Bio-inspired algorithms for modeling and control of underwater flexible single-link manipulator

Abstract

This research focuses on bio-inspired modeling and control system of an underwater flexible manipulator system (UFM). The dynamic behavior of the UFM was first modeled using system identification (SI) methods utilizing bio-inspired algorithms. The input–output data used for identification were acquired directly from a laboratory-sized UFM experimental rig developed earlier by the previous researcher. The models were developed using cuckoo search algorithm (CSA) and flower pollination algorithm (FPA) using parametric ARX model structured. For the controllers of the UFM, proportional-integral-derivative (PID) controllers were tuned using conventional heuristic and intelligent FPA methods.
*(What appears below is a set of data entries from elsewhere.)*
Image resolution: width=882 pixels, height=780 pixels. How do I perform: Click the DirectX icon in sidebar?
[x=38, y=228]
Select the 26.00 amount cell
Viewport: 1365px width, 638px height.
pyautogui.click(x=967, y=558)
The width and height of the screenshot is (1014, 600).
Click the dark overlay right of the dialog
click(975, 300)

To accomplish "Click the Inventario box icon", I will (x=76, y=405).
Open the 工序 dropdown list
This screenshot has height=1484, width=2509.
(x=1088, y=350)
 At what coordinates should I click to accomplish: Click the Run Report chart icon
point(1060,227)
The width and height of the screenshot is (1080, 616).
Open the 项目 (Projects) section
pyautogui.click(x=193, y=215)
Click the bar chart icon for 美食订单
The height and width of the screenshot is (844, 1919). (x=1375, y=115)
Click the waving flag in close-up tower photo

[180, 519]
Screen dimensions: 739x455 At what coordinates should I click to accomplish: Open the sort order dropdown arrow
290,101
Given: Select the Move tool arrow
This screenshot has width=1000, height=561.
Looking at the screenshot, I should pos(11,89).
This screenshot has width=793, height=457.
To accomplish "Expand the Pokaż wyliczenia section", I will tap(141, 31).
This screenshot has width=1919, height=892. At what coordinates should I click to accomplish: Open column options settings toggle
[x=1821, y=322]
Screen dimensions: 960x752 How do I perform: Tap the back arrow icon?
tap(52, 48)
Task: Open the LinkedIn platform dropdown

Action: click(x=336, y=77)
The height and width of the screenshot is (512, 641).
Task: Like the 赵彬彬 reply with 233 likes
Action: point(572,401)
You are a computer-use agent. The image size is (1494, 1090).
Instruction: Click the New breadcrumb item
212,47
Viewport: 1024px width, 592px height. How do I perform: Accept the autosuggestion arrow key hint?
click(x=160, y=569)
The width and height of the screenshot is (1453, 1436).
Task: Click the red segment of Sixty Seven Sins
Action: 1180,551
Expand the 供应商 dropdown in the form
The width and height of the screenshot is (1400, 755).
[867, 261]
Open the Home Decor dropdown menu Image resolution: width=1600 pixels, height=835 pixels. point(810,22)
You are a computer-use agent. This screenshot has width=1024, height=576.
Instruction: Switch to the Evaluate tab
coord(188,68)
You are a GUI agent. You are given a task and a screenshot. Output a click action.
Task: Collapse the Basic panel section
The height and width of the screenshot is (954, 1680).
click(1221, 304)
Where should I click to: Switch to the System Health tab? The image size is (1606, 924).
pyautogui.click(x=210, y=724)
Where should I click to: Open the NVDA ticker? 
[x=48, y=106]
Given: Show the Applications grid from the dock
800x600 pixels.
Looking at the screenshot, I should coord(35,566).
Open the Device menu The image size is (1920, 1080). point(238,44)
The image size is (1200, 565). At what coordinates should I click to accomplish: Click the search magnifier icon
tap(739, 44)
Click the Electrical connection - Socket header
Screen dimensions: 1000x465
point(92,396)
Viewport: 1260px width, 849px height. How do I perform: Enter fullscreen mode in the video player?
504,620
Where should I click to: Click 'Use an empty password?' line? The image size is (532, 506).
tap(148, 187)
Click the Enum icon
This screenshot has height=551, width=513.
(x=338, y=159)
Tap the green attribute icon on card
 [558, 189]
These algorithms were utilized to obtain the optimal values of controller parameters for trajectory tracking control of rigid-body motion of the UFM system. The PID controller is tuned offline based on the best identified SI model. The performance of these control schemes was analyzed via real-time PC-based control and observed in terms of trajectory tracking and error. The overall result of UFM described in this research revealed the superiority of the PID controllers tuned using bio-inspired flower pollination algorithm (FPA). It was found that the percentage of improvement achieved experimentally by the PID controller tuned by FPA indicates superiority compared to PID tuned heuristically with 45.6% improvement on overshoot and 66% improvement of MSE for negative pulse and 100% improvement on overshoot for positive pulse.